Hoje mesmo, a presidente do conselho de administração do centro hospitalar do Algarve disse-me que estavam a programar as coisas e a fazer tudo para tentar evitar prejudicar a actividade normal e já falava que se calhar os profissionais de saúde vão ter que sacrificar férias a que têm plenamente direito em função de uma resposta atempada para controlar a pandemia.

Isso pode ser feito sem ser em estado de emergência?
Neste momento, isso está na fase de gestão dos administradores hospitalares. Sim, desde que seja combinado com os profissionais e os profissionais entendam. Quero prestar aqui um tributo a esses profissionais que têm dado tudo para responder à comunidade. 

O plano de contingência deste Verão será maior ou diferente do de anos anteriores?
Não consigo responder. Isso é um assunto do Ministério da Saúde.

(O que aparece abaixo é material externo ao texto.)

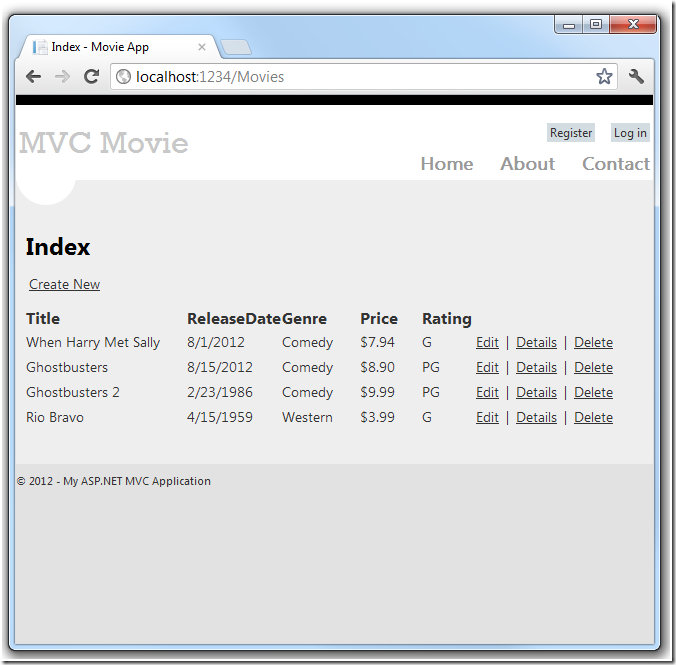
Task: Open the About menu item
Action: point(527,164)
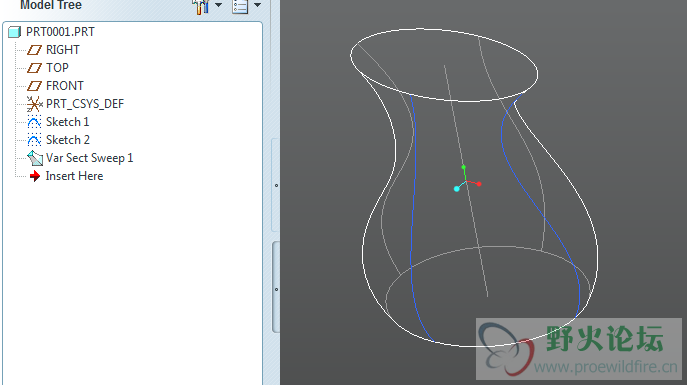The width and height of the screenshot is (687, 385).
Task: Click the PRT_CSYS_DEF coordinate system icon
Action: 34,104
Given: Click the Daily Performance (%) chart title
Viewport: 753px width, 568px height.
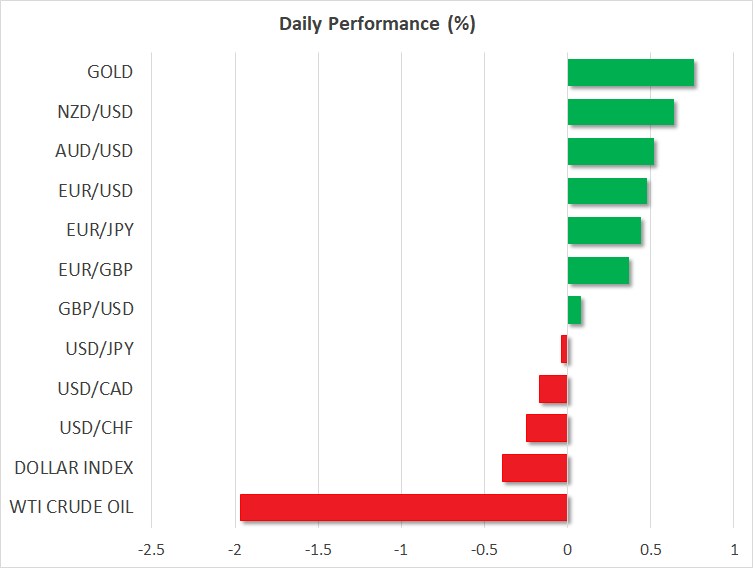Looking at the screenshot, I should coord(376,25).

O hospital de campanha de Portimão é facilmente reactivável?
Sim, tanto mais que ainda lá tem umas botijas grandes de oxigénio que ainda não foram desactivadas. Mas obviamente não queremos chegar a esse ponto.

Houve idosos vacinados no Algarve que morreram recentemente com covid-19. Já se sabe qual foi a variante?
Não tenho essa informação.

E relativamente a uma terceira dose, a ministra da Saúde admitiu esta semana que os mais vulneráveis tivessem uma terceira toma. Isso vai acontecer?
Não há ainda uma decisão política, mas eu concordo. Seguramente, vai ser necessária.

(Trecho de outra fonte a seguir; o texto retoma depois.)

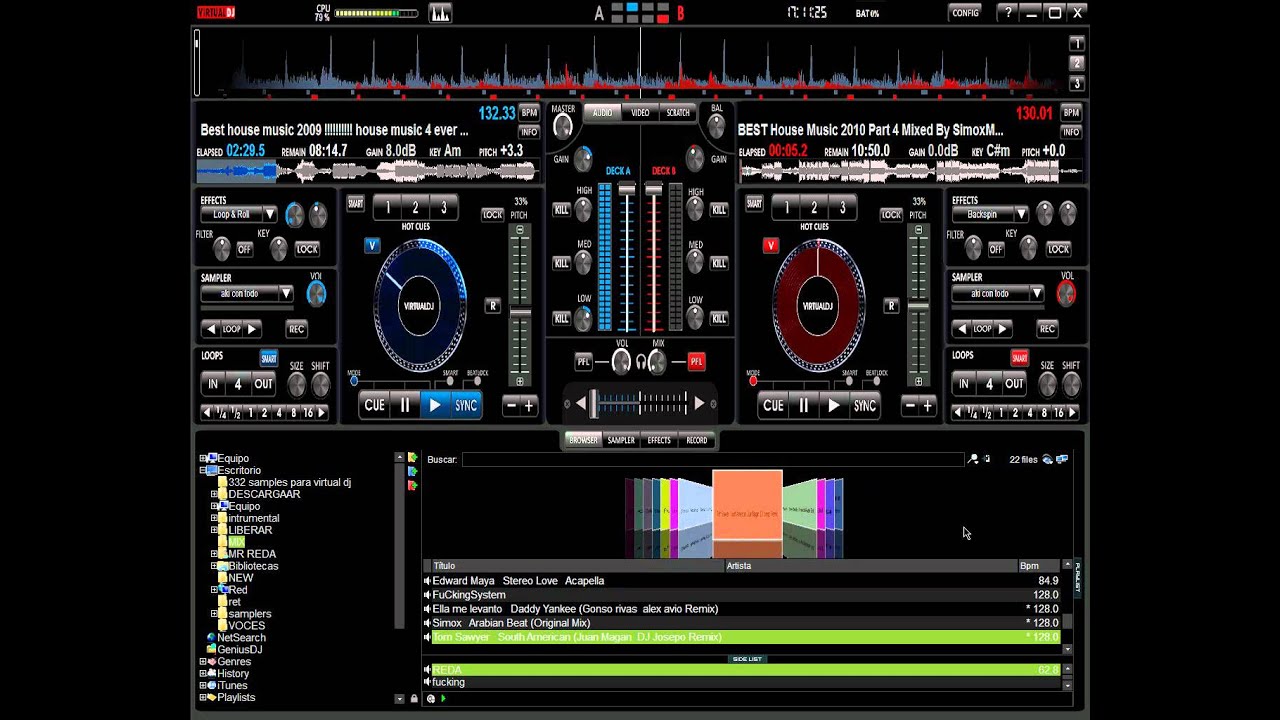Toggle deck B PFL headphone cue

click(x=696, y=361)
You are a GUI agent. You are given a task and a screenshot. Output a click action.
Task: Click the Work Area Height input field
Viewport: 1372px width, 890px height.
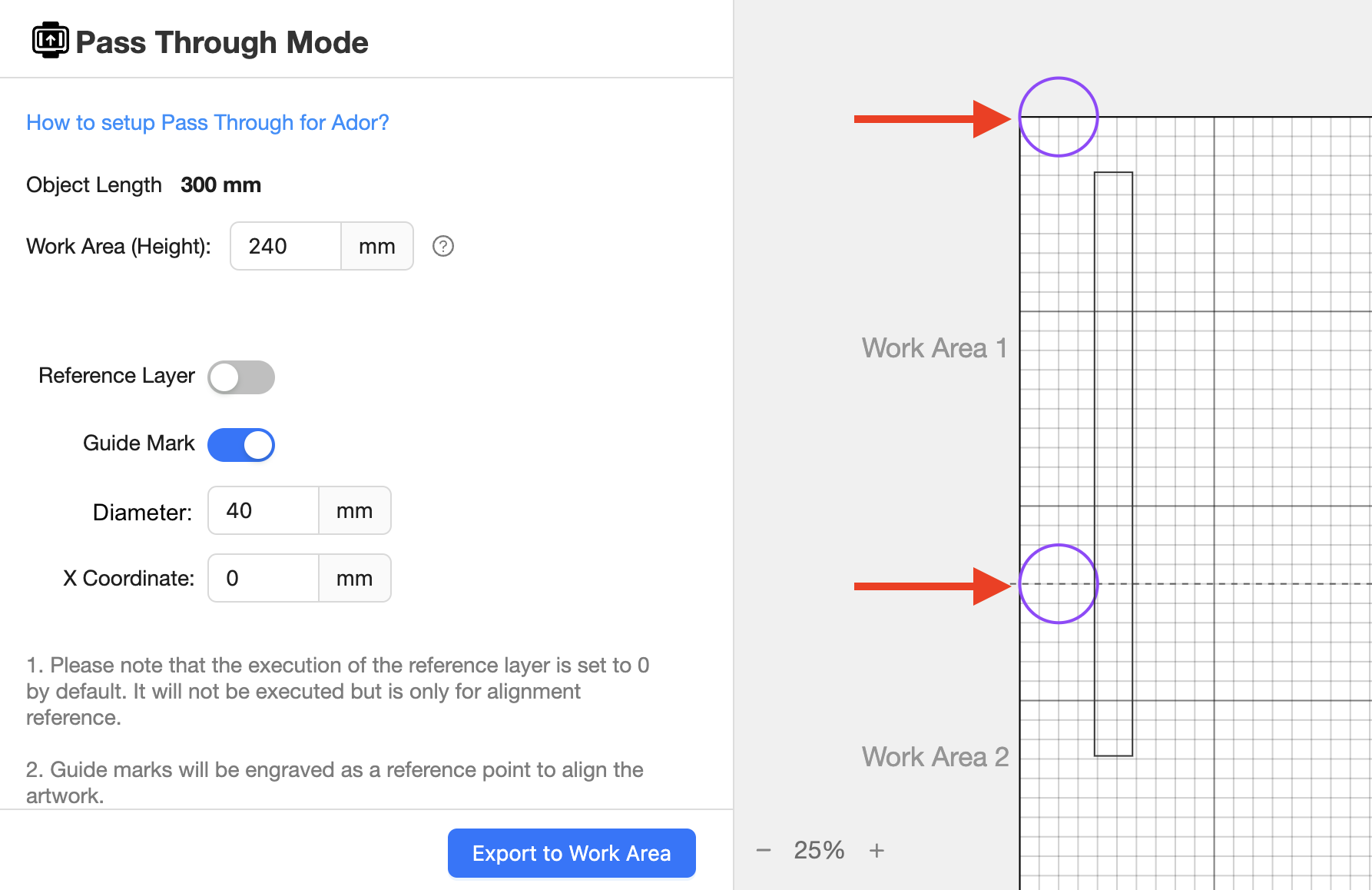tap(286, 246)
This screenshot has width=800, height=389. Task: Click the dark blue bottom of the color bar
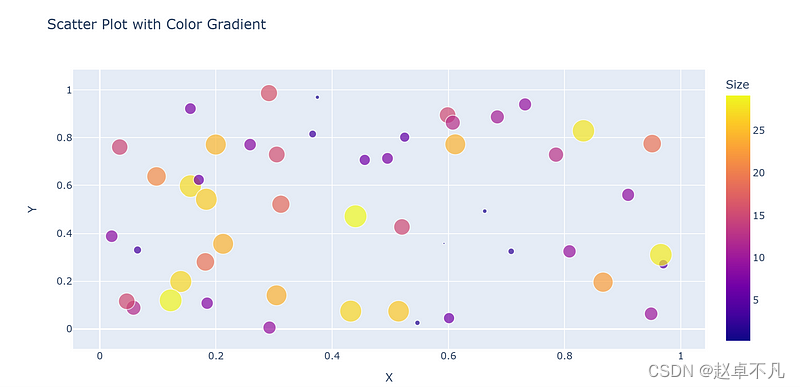tap(738, 334)
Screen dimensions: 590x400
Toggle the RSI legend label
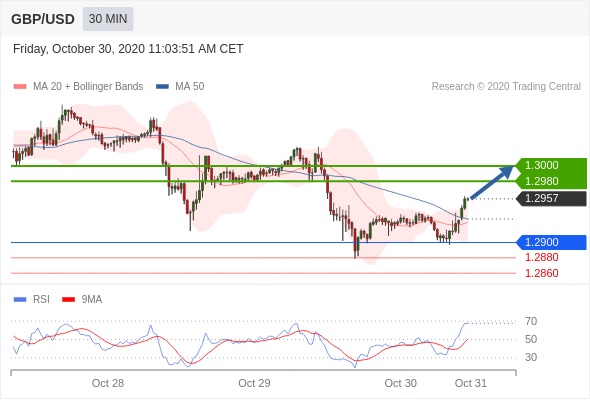[41, 300]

Outra decisão de domingo passado foi a obrigação de quarentena para quem chegue do Reino Unido sem vacinação completa. Esta decisão do Governo veio piorar ainda mais a situação do Algarve?
Não tenho dúvida nenhuma que teve muitos efeitos. Estávamos a receber larguíssimos milhares de turistas ingleses e a partir de uma certa altura foi a debandada. 

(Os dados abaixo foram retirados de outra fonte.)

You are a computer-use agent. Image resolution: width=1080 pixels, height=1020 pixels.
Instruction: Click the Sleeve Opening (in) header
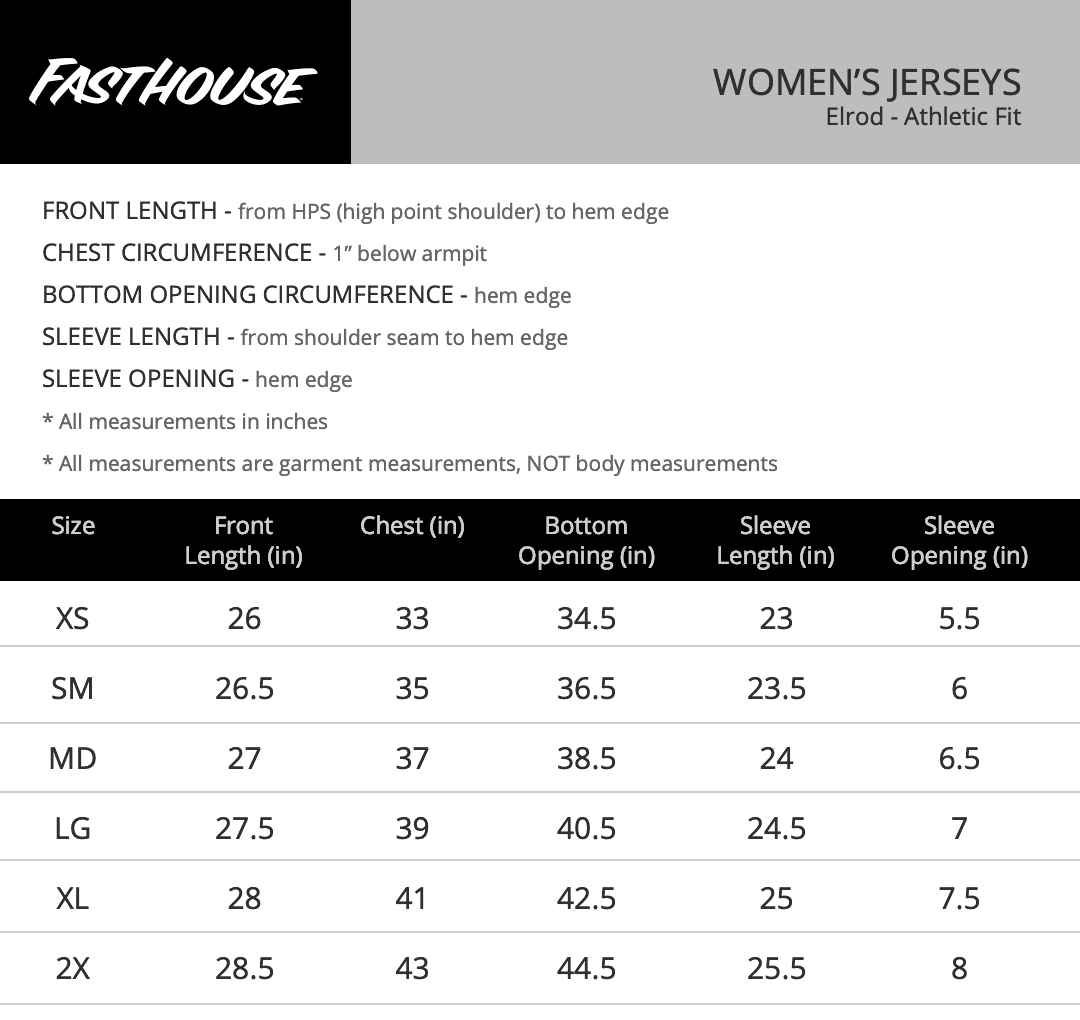[x=959, y=540]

Esta quinta-feira entra em vigor o certificado digital. Tem esperança neste instrumento para a recuperação do turismo algarvio?
Tenho esperança que seja uma ferramenta muito útil para a nossa vida em sociedade. Pode ter um efeito benéfico para as pessoas se vacinarem e se testarem. Precisamos de aumentar o nível de certeza sobre as pessoas com quem estamos. Não podemos coarctar as liberdades de uma forma drástica. Temos que ter ponderação entre aquilo que é a tranquilidade de saúde pública e a tranquilidade do uso das liberdades.

Conhece bem o Algarve. Como é que a região vai recuperar? Teremos um novo Algarve depois desta pandemia?
Esta pandemia afecta o turismo de uma forma brutal e a pressão dos políticos e da região como um todo é agir sobre a base económica da região, tentando encontrar outras soluções para dar emprego às pessoas. A sustentabilidade de uma sociedade só se consegue com emprego.

O desemprego no Algarve está a subir muito.
Sim e por isso é essencial que a base económica da região possa ser diversificada mas também não podemos deitar fora o que fizemos em termos de turismo.